Por Armando Cuichán / La Barra Espaciadora.
Son las cinco de la madrugada de un lunes sin luna; afuera de la casa, las hojas de los árboles susurran secretos mientras el aire frío del Cayambe azota el bajío.
Adentro, Patricia lleva ya una hora de quehacer. Salvo la ensalada de tomate, que acompañará al arroz con lenteja en el almuerzo, tiene todo listo. Ya levantó, bañó, vistió, peinó y le puso los guantes y la gorra de lana al Chris, su hijo de seis años. Ahora deben salir. Veinte minutos de camino a pie bajo el azul profundo del amanecer para tomar un bus rumbo a la ‘capital’, al centro para niños con capacidades especiales, donde estudia el pequeño.
Christopher nació prácticamente ciego. Su discapacidad se originó mientras estuvo en el vientre de Patricia. Durante su embarazo, ella trabajó en una empresa floricultora, ubicada en la zona de Malchinguí. Allí empezó la afectación en el nervio óptico que ha marcado la vida del Chris, y por supuesto, la de su madre, quien también enfermó. La pudiente empresa no entendió razones ni súplicas. Ella quedó con la saliva amarga, con sus ojos tristes, desempleada y sin liquidación, en las postrimerías del alumbramiento de su segundo hijo. Dos meses después de haber nacido, ella descubrió el problema del pequeño y desde entonces empezó su ‘rosario’ de visitas a los jerarcas de bata blanca, pero ninguno de esos médicos le dio esperanzas. Tan solo explicaron las causas de la ceguera del Chris: los productos químicos empleados en la floricultora, al contacto con la piel de la madre embarazada provocan alteraciones genéticas graves e irreparables.
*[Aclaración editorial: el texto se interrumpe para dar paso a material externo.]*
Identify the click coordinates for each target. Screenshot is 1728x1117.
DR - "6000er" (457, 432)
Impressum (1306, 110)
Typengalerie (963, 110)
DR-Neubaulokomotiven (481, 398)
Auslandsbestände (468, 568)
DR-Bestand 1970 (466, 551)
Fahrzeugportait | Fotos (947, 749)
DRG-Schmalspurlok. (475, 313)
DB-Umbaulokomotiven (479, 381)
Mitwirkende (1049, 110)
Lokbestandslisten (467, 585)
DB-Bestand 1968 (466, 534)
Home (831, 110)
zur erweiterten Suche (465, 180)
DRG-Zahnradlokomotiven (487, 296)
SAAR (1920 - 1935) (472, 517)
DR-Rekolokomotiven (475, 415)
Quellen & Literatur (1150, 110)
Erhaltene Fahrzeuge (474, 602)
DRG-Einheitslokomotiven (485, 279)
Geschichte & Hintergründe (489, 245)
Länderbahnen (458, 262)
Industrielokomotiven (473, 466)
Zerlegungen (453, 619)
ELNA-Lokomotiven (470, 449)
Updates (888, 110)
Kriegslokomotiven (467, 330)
Ya en el bus de vuelta a Quito, antes de las siete de la mañana, Chris aún duerme en los brazos de Pati, mientras ella hace cálculos mentales y disminuye centavos de su fondo para comprar los alimentos y los traslada al fondo para el tratamiento médico. Cualquier excedente que pueda obtener le permitirá atender continuamente a su hijo, mientras él aprende a desenvolverse con el bastón, a leer y a escribir en braille.
Patricia está consciente de que los subsidios estatales, más el sueldo de su esposo, más los ingresos que ella mismo aporta son insuficientes para satisfacer los costos que demanda criar a un niño con capacidades especiales. Por esto, aparte de atender una hostal los domingos, confeccionar artesanías y vender sus tejidos, aspira a conseguir otro empleo que le permita una mayor holgura económica.
Christopher se mueve lento, se quita la pereza en un bostezo. Levanta un brazo y abre los párpados para despertar cuando están a punto de llegar a la parada final. Todavía en el regazo de su madre, la abraza y le susurra: “Te quiero mucho, mami. Eres como la luz de mis ojos”. Ella le sonríe, mira el vacío en el rostro del Chris y responde, en el mismo tono que tienen los niños: “Sí, mijito…, es que tú eres la luz de mi vida…”.